Friday, November 20, 2009

Watch TV with the ATI TV Wonder 600 USB stick

The ATI TV Wonder 600 USB stick supports NTSC and ATSC, as well as composite input and S-video. It shows up (if you do a lsusb) with a manufacturer:device combo as 0438:b002 from Advanced Micro Devices (AMD), the company that bought ATI a while back .This guide will walk you through the steps of watching and recording ATSC TV.

1. Add the Packman repositories. You can do this in Yast2, under Software, then Software Repositories.

2. Install the dvb, vlc, and MPlayer packages. As root:

yast -i dvb vlc mplayer


3. Get the firmware file xc3028L-v36.fw from here:

http://steventoth.net/linux/hvr1400/xc3028L-v36.fw

and save it to /lib/firmware (you'll need to be root).

4. Get a channel list. Not as root, perform:

scan /usr/share/dvb/atsc/us-NTSC-center-frequencies-8VSB -o zap -a 0 | tee ~/channels.conf


If you're not in the US, then you'll need a different scanning file other than us-NTSC-center. Look at the list in /usr/share/dvb/atsc and select one that is appropriate for your location.
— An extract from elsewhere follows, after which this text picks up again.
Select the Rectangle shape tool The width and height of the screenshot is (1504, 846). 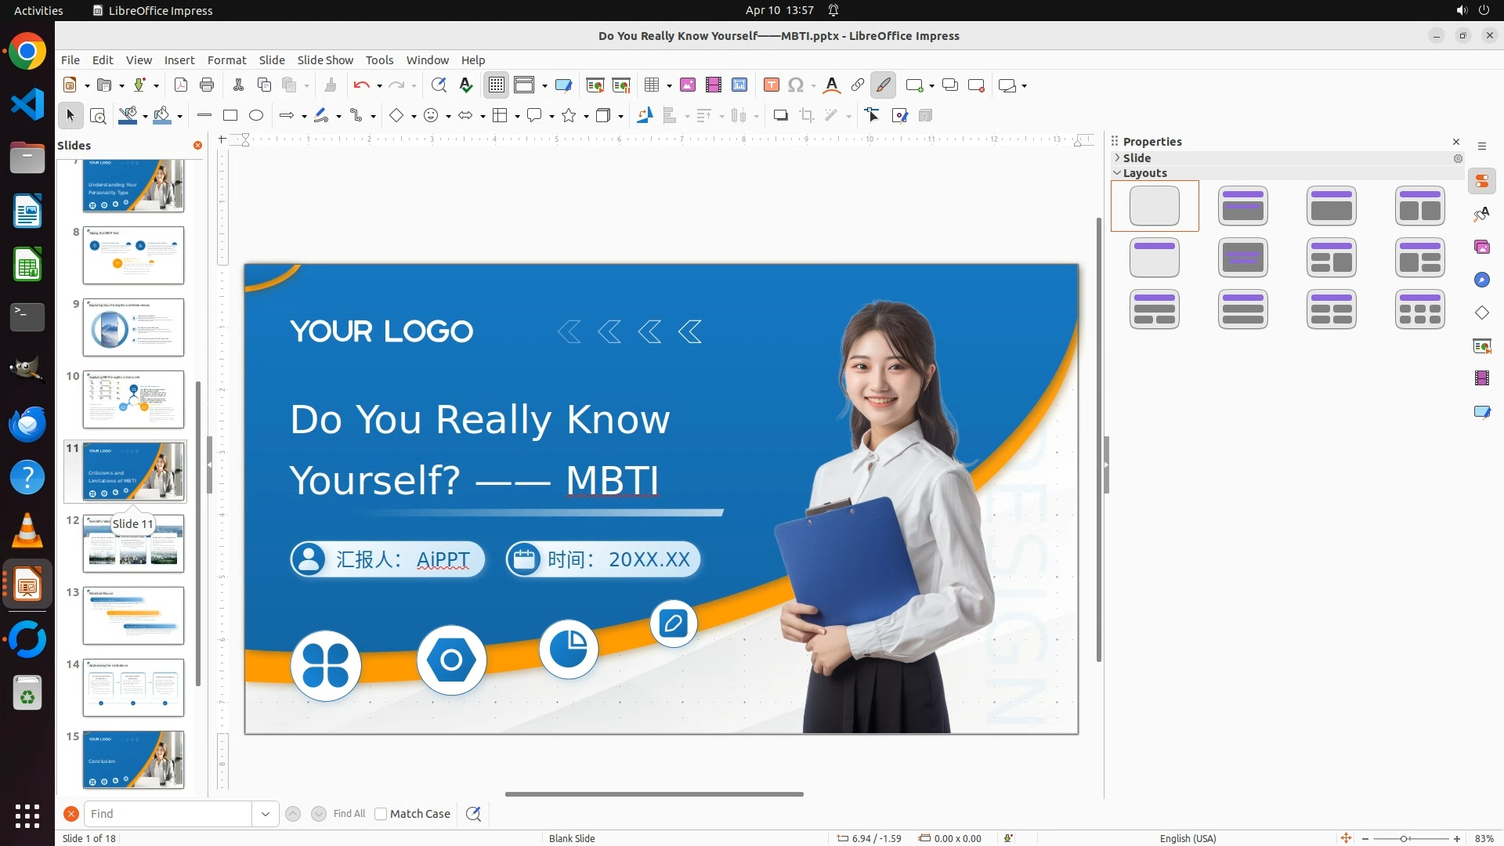(230, 116)
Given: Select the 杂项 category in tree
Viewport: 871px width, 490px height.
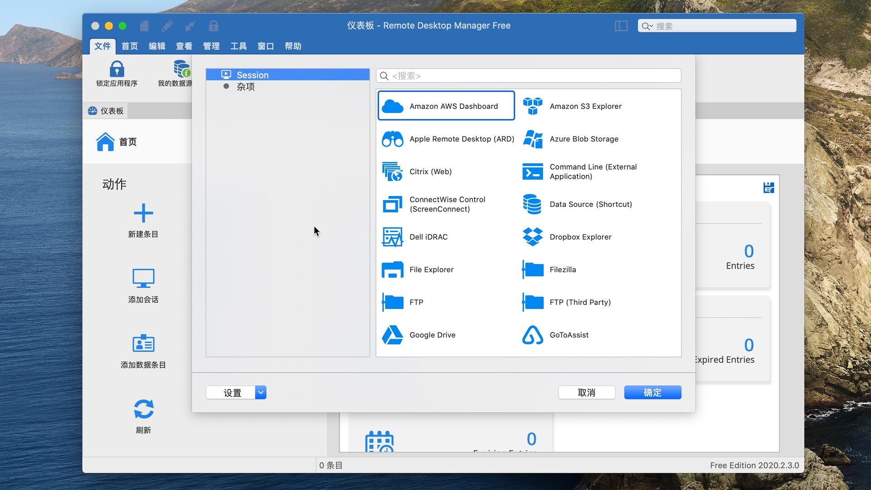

The "-a 0" switch indicates that it should use the first DVB adapter in your system. If you this is a second adapter, then use "-a 1".

This will take some time and will generate a number of "tuning failed!!!" messages. These are harmless.

When the process is complete, you may want to manually edit the first column of the file, which is the name of the station. Some stations include contact information and that may confuse other programs that try and use the file. For example, if the file contains a line like:

WHSD - 1-800-123-WHSD:562000000:8VSB:81:92:3


Replace it with something more readable, like:

NBC:562000000:8VSB:81:92:3



5. Watch TV

vlc ~/channels.conf


If this is the second adapter, use the switch "--dvb-adapter=0". The navigation controls in vlc change the channels.

If you right-click on the image, there is a de-interlacing option. Enable de-interlacing to improve the video quality on LCD monitors, otherwise motion will appear to "tear".

I am able to watch TV on my 900MHz Celeron netbook. It is important to note that different channels will broadcast at different quality levels. Depending on the channel, my cpu usage can be anywhere from 40% to near 100%.


6. Record TV First, copy the channels file to ~/.mplayer/. Record with:

mencoder dvb://"NBC" -o Chuck.avi -oac copy -ovc copy


If this is a second adapter, then it will be 'dvb://2@"NBC"'. This requires very low CPU usage, but an extreme amount of hard disk space (roughly 1GB every ten minutes). You can try to re-encode the file on the fly, but the CPU usage will be very high and I haven't found a combination of settings that maintains the original quality of the video. But as a starting point:

mencoder dvb://"NBC" -o Chuck.avi -oac mp3lame -ovc lavc -lavcopts vcodec=mpeg4:vbitrate=1500:vhq


You can play back the recorded file using any media player, but with mplayer, it's:

mplayer Chuck.avi -vf pp=fd


Where the "-vf pp=fd" switch turns on de-interlacing.